__Goal__
Reproduce the following lines word for word.

__Material provided__
* START *
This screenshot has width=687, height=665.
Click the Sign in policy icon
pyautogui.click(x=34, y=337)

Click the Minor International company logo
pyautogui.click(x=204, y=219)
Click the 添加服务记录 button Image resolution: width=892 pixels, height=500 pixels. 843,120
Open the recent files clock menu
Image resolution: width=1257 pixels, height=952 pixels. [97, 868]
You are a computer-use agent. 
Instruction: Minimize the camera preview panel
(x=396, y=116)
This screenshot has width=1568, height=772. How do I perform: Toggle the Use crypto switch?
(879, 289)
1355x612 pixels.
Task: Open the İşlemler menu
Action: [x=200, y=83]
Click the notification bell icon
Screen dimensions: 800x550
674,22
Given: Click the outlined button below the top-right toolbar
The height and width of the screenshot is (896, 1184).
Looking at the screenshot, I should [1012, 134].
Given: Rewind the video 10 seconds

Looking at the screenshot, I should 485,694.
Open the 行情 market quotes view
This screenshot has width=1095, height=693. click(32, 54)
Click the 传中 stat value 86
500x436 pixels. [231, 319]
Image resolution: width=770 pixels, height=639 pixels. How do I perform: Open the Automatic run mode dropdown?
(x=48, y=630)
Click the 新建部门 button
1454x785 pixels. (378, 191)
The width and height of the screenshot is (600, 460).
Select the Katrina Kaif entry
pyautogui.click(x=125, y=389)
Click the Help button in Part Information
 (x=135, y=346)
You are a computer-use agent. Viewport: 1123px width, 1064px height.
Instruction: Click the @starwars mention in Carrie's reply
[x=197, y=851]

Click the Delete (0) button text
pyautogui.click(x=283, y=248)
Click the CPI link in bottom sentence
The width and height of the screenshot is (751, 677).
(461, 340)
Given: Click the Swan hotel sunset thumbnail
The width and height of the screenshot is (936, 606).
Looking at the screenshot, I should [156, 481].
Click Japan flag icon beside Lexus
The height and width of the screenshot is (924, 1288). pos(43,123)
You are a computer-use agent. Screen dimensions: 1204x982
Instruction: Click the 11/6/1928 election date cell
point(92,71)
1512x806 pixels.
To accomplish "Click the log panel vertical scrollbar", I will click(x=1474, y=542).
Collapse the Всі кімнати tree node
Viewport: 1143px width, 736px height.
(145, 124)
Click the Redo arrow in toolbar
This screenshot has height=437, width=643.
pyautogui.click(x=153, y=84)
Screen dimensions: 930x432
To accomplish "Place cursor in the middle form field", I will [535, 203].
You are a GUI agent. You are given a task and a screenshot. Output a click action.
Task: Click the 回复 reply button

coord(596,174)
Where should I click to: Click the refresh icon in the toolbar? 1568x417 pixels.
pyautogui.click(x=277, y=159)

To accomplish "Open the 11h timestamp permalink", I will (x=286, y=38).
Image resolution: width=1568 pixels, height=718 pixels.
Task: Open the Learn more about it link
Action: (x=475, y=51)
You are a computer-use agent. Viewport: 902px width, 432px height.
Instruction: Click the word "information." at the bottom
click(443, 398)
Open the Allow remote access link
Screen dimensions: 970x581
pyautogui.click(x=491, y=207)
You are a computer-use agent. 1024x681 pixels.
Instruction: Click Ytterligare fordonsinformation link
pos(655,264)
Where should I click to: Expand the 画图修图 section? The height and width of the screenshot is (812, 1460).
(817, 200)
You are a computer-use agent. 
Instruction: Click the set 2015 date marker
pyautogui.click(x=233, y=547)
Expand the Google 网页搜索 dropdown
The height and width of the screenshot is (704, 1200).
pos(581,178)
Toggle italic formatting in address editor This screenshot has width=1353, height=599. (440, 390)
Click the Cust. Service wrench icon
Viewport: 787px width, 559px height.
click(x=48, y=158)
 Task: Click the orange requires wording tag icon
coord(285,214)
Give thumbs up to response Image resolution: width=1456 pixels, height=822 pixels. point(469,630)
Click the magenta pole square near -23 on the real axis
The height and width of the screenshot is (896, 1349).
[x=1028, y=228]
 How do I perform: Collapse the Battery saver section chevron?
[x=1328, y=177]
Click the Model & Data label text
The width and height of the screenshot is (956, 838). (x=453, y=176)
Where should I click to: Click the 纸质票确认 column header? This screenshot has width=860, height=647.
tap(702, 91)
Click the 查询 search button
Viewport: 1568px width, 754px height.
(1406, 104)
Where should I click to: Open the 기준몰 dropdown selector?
* END *
__Problem solution__
This screenshot has width=687, height=665.
Click the Sign in policy icon
pyautogui.click(x=34, y=337)

Click the Minor International company logo
pyautogui.click(x=204, y=219)
Click the 添加服务记录 button Image resolution: width=892 pixels, height=500 pixels. 843,120
Open the recent files clock menu
Image resolution: width=1257 pixels, height=952 pixels. [97, 868]
You are a computer-use agent. 
Instruction: Minimize the camera preview panel
(x=396, y=116)
This screenshot has width=1568, height=772. How do I perform: Toggle the Use crypto switch?
(879, 289)
1355x612 pixels.
Task: Open the İşlemler menu
Action: [x=200, y=83]
Click the notification bell icon
Screen dimensions: 800x550
674,22
Given: Click the outlined button below the top-right toolbar
The height and width of the screenshot is (896, 1184).
Looking at the screenshot, I should [1012, 134].
Given: Rewind the video 10 seconds

Looking at the screenshot, I should 485,694.
Open the 行情 market quotes view
This screenshot has width=1095, height=693. click(32, 54)
Click the 传中 stat value 86
500x436 pixels. [231, 319]
Image resolution: width=770 pixels, height=639 pixels. How do I perform: Open the Automatic run mode dropdown?
(x=48, y=630)
Click the 新建部门 button
1454x785 pixels. (378, 191)
The width and height of the screenshot is (600, 460).
Select the Katrina Kaif entry
pyautogui.click(x=125, y=389)
Click the Help button in Part Information
 (x=135, y=346)
You are a computer-use agent. Viewport: 1123px width, 1064px height.
Instruction: Click the @starwars mention in Carrie's reply
[x=197, y=851]

Click the Delete (0) button text
pyautogui.click(x=283, y=248)
Click the CPI link in bottom sentence
The width and height of the screenshot is (751, 677).
(461, 340)
Given: Click the Swan hotel sunset thumbnail
The width and height of the screenshot is (936, 606).
Looking at the screenshot, I should [156, 481].
Click Japan flag icon beside Lexus
The height and width of the screenshot is (924, 1288). pos(43,123)
You are a computer-use agent. Screen dimensions: 1204x982
Instruction: Click the 11/6/1928 election date cell
point(92,71)
1512x806 pixels.
To accomplish "Click the log panel vertical scrollbar", I will click(x=1474, y=542).
Collapse the Всі кімнати tree node
Viewport: 1143px width, 736px height.
(145, 124)
Click the Redo arrow in toolbar
This screenshot has height=437, width=643.
pyautogui.click(x=153, y=84)
Screen dimensions: 930x432
To accomplish "Place cursor in the middle form field", I will [535, 203].
You are a GUI agent. You are given a task and a screenshot. Output a click action.
Task: Click the 回复 reply button

coord(596,174)
Where should I click to: Click the refresh icon in the toolbar? 1568x417 pixels.
pyautogui.click(x=277, y=159)

To accomplish "Open the 11h timestamp permalink", I will (x=286, y=38).
Image resolution: width=1568 pixels, height=718 pixels.
Task: Open the Learn more about it link
Action: (x=475, y=51)
You are a computer-use agent. Viewport: 902px width, 432px height.
Instruction: Click the word "information." at the bottom
click(443, 398)
Open the Allow remote access link
Screen dimensions: 970x581
pyautogui.click(x=491, y=207)
You are a computer-use agent. 1024x681 pixels.
Instruction: Click Ytterligare fordonsinformation link
pos(655,264)
Where should I click to: Expand the 画图修图 section? The height and width of the screenshot is (812, 1460).
(817, 200)
You are a computer-use agent. 
Instruction: Click the set 2015 date marker
pyautogui.click(x=233, y=547)
Expand the Google 网页搜索 dropdown
The height and width of the screenshot is (704, 1200).
pos(581,178)
Toggle italic formatting in address editor This screenshot has width=1353, height=599. (440, 390)
Click the Cust. Service wrench icon
Viewport: 787px width, 559px height.
click(x=48, y=158)
 Task: Click the orange requires wording tag icon
coord(285,214)
Give thumbs up to response Image resolution: width=1456 pixels, height=822 pixels. point(469,630)
Click the magenta pole square near -23 on the real axis
The height and width of the screenshot is (896, 1349).
[x=1028, y=228]
 How do I perform: Collapse the Battery saver section chevron?
[x=1328, y=177]
Click the Model & Data label text
The width and height of the screenshot is (956, 838). (x=453, y=176)
Where should I click to: Click the 纸质票确认 column header? This screenshot has width=860, height=647.
tap(702, 91)
Click the 查询 search button
Viewport: 1568px width, 754px height.
(1406, 104)
Where should I click to: Open the 기준몰 dropdown selector?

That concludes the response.